- **Source text**
^^^^^^^^^^^^^^^^

AUCKLAND CITY COUNCILLOR Maire Leadbeater refused to edit her column for this week's edition of the council's PR rag to the public, "City Scene". Instead, she opted to drop the column altogether. The Audit Office ruled that Leadbeater's column was in contravention of the rules governing local body publications which should be about "the business directly affecting rate-payers" only. Leadbeater says that's ridiculous, as local body issues have national and international ramifications, and vice versa. Her column focused on the looming business conference, APEC, being held in Auckland from September 10 - 13.
Here is Maire Leadbeater's "Lost Column" for your perusal...
Auckland residents will be footing much of the bill for the APEC leaders' forum through their taxes and rates. Local Government New Zealand advocates that councils take seriously the APEC economic agenda by contracting out and encouraging private investment.
However, there is a compelling case against the APEC agenda of direct relevance to those of us who believe local government should continue to have a hands-on role in the provision of essential services such as water, power and waste disposal.

^^^^^^^^^^^^^^^^

- **Collection entries**
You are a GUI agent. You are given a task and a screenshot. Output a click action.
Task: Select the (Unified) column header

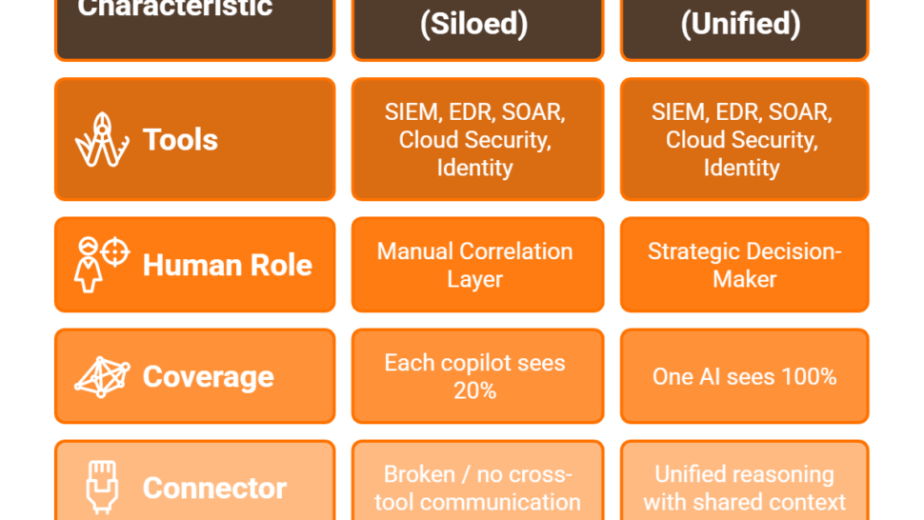744,25
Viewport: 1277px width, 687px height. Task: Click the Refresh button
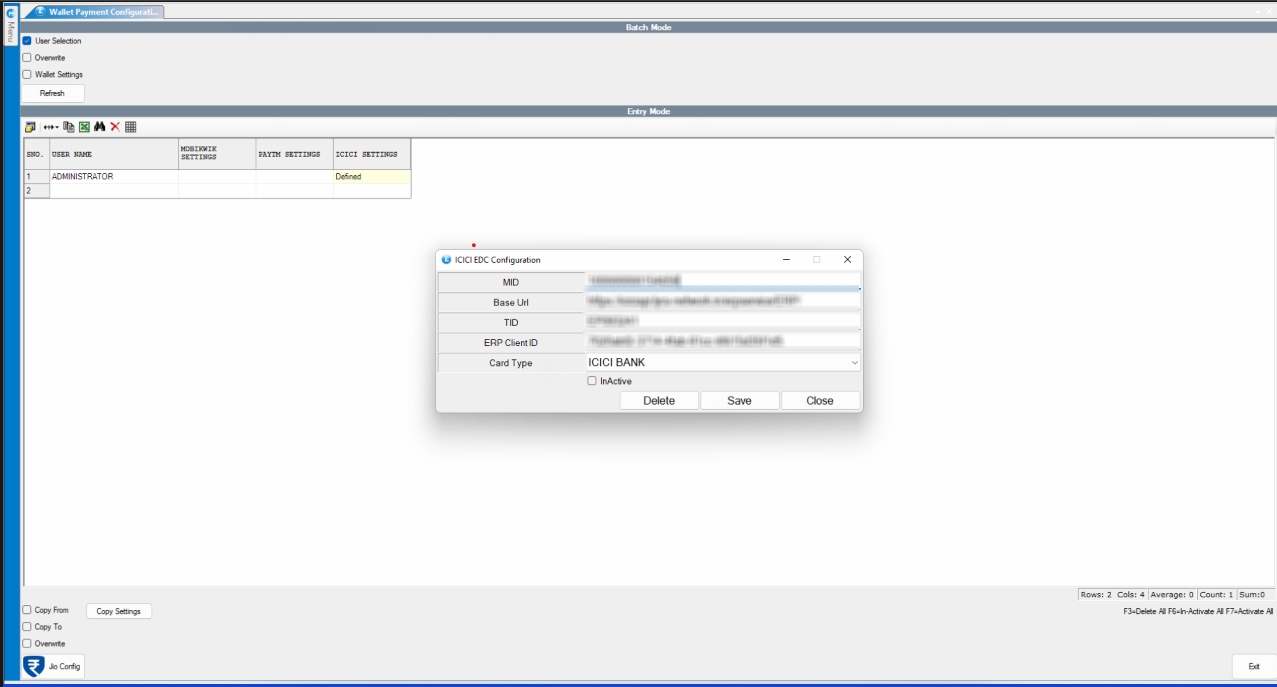coord(53,93)
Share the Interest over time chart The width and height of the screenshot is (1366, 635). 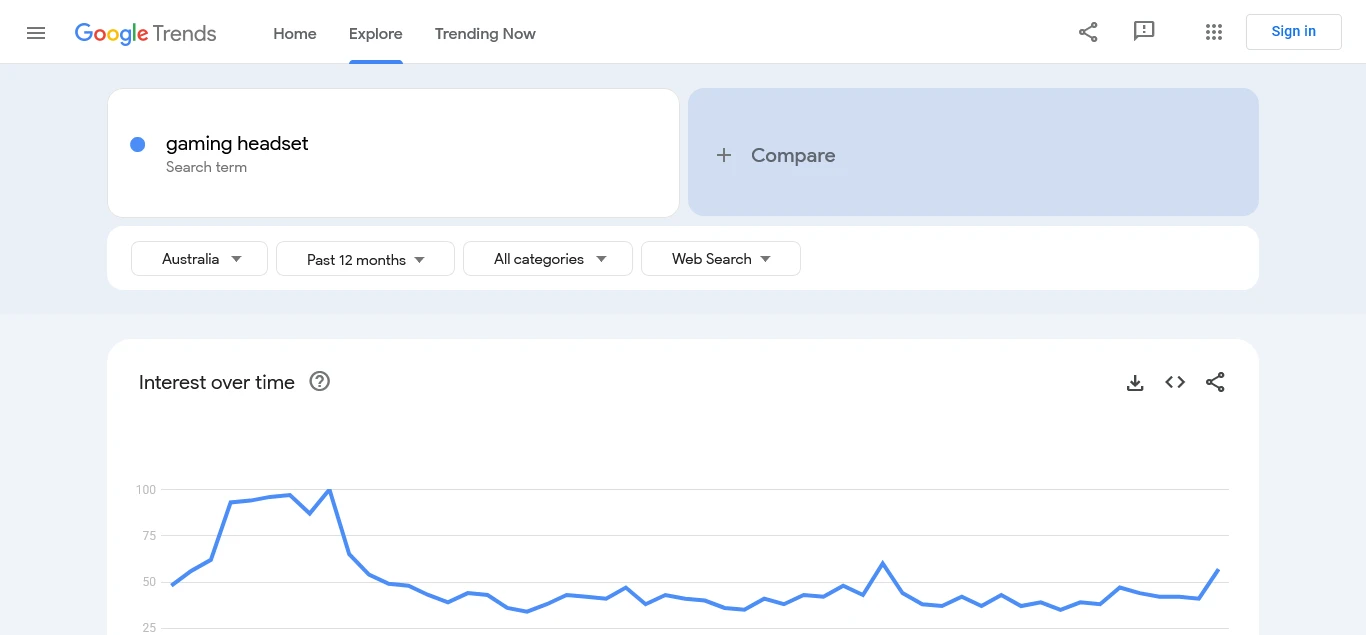(x=1215, y=382)
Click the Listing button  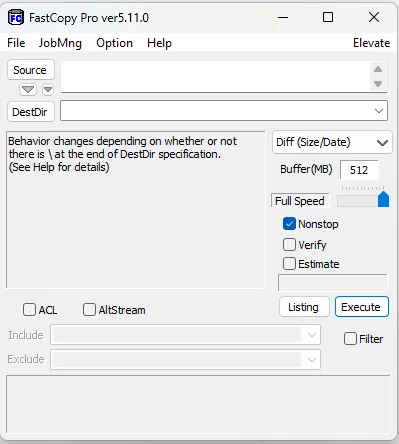tap(304, 307)
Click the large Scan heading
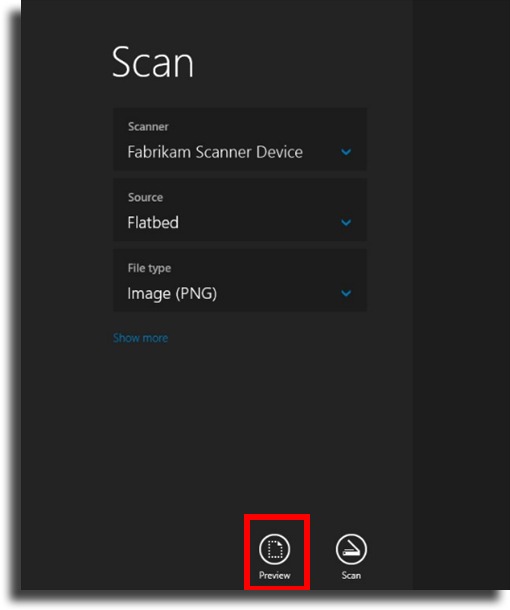 point(152,62)
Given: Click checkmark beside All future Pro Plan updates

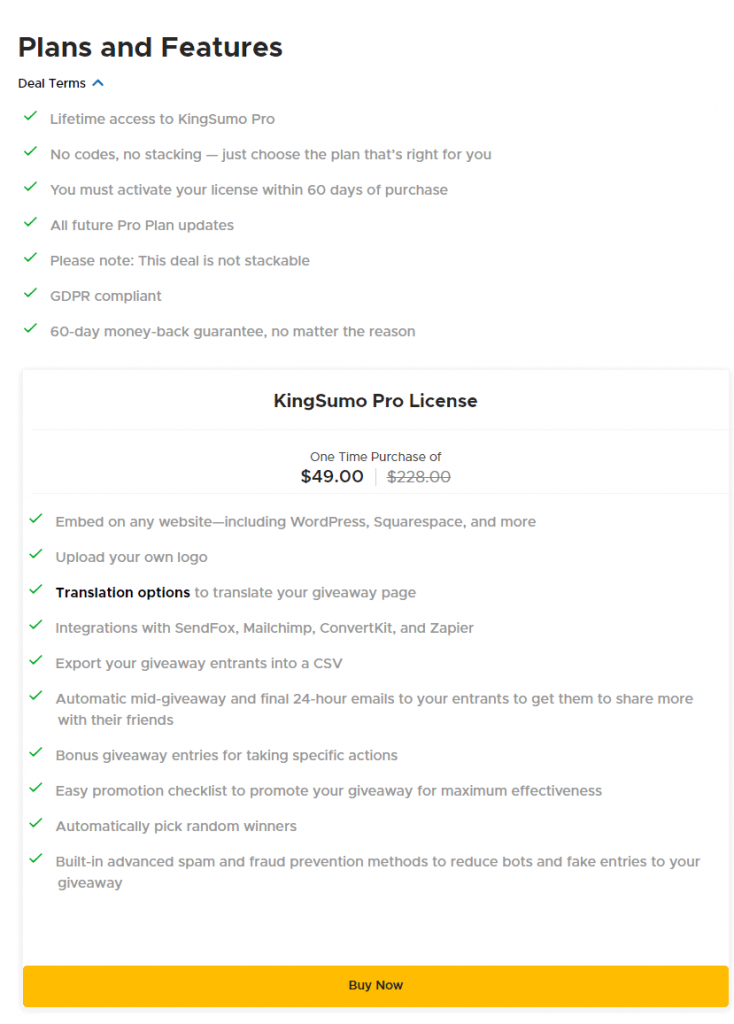Looking at the screenshot, I should pyautogui.click(x=30, y=223).
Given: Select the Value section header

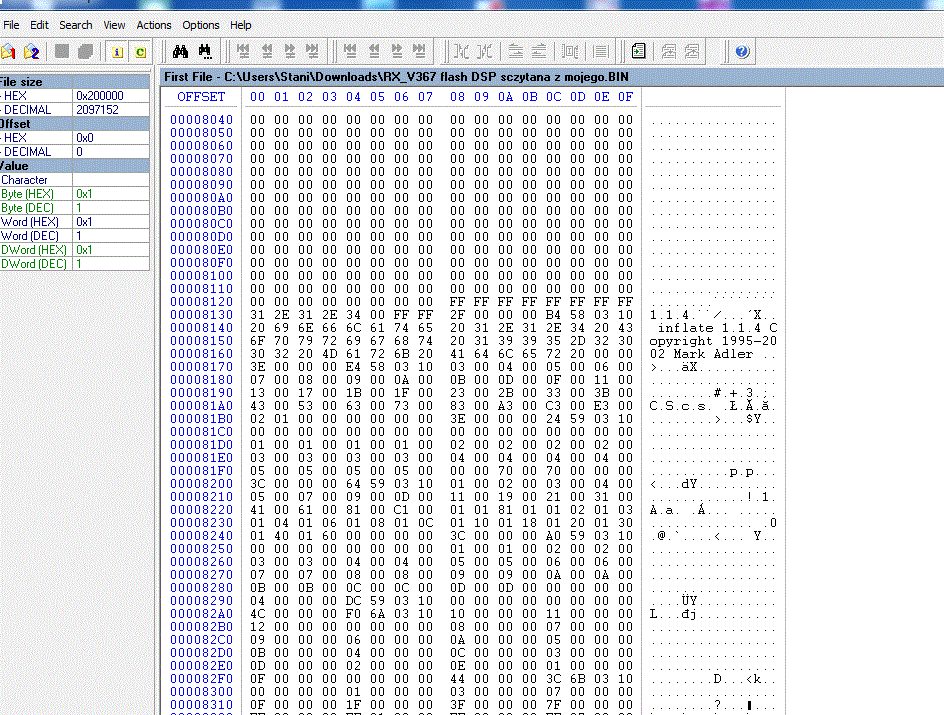Looking at the screenshot, I should pos(75,166).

^^^^^^^^^^^^^^^^

- **Complete the following**
[1] Repeat the part of the article about the APEC column from "However, there is" up to and including "and waste disposal.".
[2] Summarize the article about the APEC column in two sentences.
[3] Carry the article about the APEC column further, starting after its final sentence.
The rows have no connection to the article about the APEC column.

- **Results in order**
[1]
However, there is a compelling case against the APEC agenda of direct relevance to those of us who believe local government should continue to have a hands-on role in the provision of essential services such as water, power and waste disposal.

[2] Auckland City Councillor Maire Leadbeater dropped her column on the upcoming APEC conference from the council publication "City Scene" rather than edit it after the Audit Office ruled that it broke the rules for local body publications. In the column, she notes that Auckland residents will pay much of the forum's cost and argues against the APEC agenda for those who believe local government should keep a hands-on role in providing essential services such as water, power and waste disposal.

[3]
Opponents of the Metrowater LATE fear that its commercialised profit-driven structure will lead to privatisation. With reason - the Business Round Table is pushing for an end to "political control" of the water supply. Papakura's franchise arrangement with United Water has stimulated keen interest from the 4-5 biggest transactional water companies seeking potential opportunities for significant profits in New Zealand.
Auckland's indomitable "Water Pressure" group has its parallels in Europe where campaigners oppose high user-pays charging. In England ten regional companies are reaping substantial shareholder dividends while poor people risk disease by limiting their water use. Ireland's campaign recently scored a victory after direct actions, including patrons to prevent disconections.
These international similarities are no coincidence. APEC members operating through institutions such as the World Trade Organisation - now chaired by Mike Moore - are driving for worldwide free trade and investment by 2020.
"APEC means business," say its supporters. When the foreign leaders are here they will not even represent countries, just "economies". However, APEC is not a trading bloc with formal rules - it operates through regular secret meetings of foreign ministers and officials. The leaders' meeting that will paralyse Auckland is really a hugely expensive media side-show.
The vision of huge business operating in a borderless world, without regulations and restrictions is not for the faint-hearted. The transnational corporations have consolidated their wealth and influence - some 750 global corporations now dominate the world economy and a third of world trade takes place within branches of the same corporation.
The price for developing countries has been a breakdown of traditional production and agricultural systems and a descent into deepest poverty and historic levels of joblessness.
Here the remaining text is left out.